Her digient continues to develop skills, hobbies, and a personality. And, when the digients’ virtual universe is at jeopardy, it becomes Ana’s life purpose to make things right. In her dedicated quest, Ana’s actions, life decisions, and worries, raise important questions about the subjects of our emotions and whether they ought to be rooted in the physical world and calibrated with our biological programming to survive, connect, and ultimately proliferate.

As a human being, Ana has inborn concern for the young and cares for their well-being. And like sex and avoidance of pain, there is a very existential purpose to these inclinations: to support rearing of youth and promote self-preservation. What then happens when a virtual world triggers and manipulates those tendencies but is very much not real, not there, and disconnected from the physical world? Is Ana’s and others’ time invested in a worthy purpose?

In one poignant scene, as the start-up folds, Ana realizes that she tried to escape the pain and emotional grief that she felt when the zoo closed, only to experience it again where she least expected it. At first, it seems very ironic that in what is supposed to be an objective, calculated, and very mathematical profession she experiences her most profound emotional pain and grief for a loss of what is ultimately software. But the story also illustrates the transformation that technology, software, and related professions have experienced in the last few decades. Software as a utility and its development as a human endeavor and profession has permeated our lives in a deep and uncharted way. It has transcended the one-dimensional stereotype that used to characterize it, often dismissed as devoid of the warmth, seeming chaos, and sometimes confusion that describe other people-centered endeavors. This is because we start to use applications that challenge our old perceptions and incorporate social experiences and elements, blurring the line between what is real and what is virtual.
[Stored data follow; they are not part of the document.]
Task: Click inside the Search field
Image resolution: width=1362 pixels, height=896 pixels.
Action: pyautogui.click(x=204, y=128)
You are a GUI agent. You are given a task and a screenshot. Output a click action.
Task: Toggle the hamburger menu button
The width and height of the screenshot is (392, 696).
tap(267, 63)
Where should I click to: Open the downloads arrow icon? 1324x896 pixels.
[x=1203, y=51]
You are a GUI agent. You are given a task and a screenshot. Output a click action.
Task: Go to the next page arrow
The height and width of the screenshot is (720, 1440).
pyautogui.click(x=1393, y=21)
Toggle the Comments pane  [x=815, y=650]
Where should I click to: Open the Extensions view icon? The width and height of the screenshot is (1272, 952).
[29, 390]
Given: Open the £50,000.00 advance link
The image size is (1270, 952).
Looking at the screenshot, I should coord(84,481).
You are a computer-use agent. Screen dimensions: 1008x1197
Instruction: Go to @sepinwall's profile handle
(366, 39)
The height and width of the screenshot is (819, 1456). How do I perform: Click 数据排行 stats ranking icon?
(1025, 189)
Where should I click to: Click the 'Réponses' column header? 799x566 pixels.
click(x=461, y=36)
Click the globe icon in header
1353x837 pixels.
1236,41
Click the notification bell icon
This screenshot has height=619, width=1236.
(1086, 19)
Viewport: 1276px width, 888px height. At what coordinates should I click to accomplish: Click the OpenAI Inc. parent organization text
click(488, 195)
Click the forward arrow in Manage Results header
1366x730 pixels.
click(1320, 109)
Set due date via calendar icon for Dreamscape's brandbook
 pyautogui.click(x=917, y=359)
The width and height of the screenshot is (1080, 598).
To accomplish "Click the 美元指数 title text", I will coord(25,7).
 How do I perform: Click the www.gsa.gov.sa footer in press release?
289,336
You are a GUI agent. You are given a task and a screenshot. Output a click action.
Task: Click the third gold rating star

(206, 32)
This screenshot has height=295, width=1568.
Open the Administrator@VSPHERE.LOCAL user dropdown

Like many of Chiang’s stories, there is no singular prescription but there’s abundant food for thought and moral contemplation. The short story has enough substance and organic plot development to have potential as a novel and it is able to really draw the reader into the story and to fire up mirror neurons as we find ourselves thinking of, liking, and bonding with the digital munchkins and their caretakers. The closest analogue that we have currently in our everyday life is our connection to our beloved pets -- our dogs, our cats, and the like. How come we care for them so much, sometimes more than we do for some other people? Should we be investing our emotional energy and money to give our pets the best that life has to offer them by pampering them? Or are we better off focusing our effort on fellow people who could really use some of that love or support?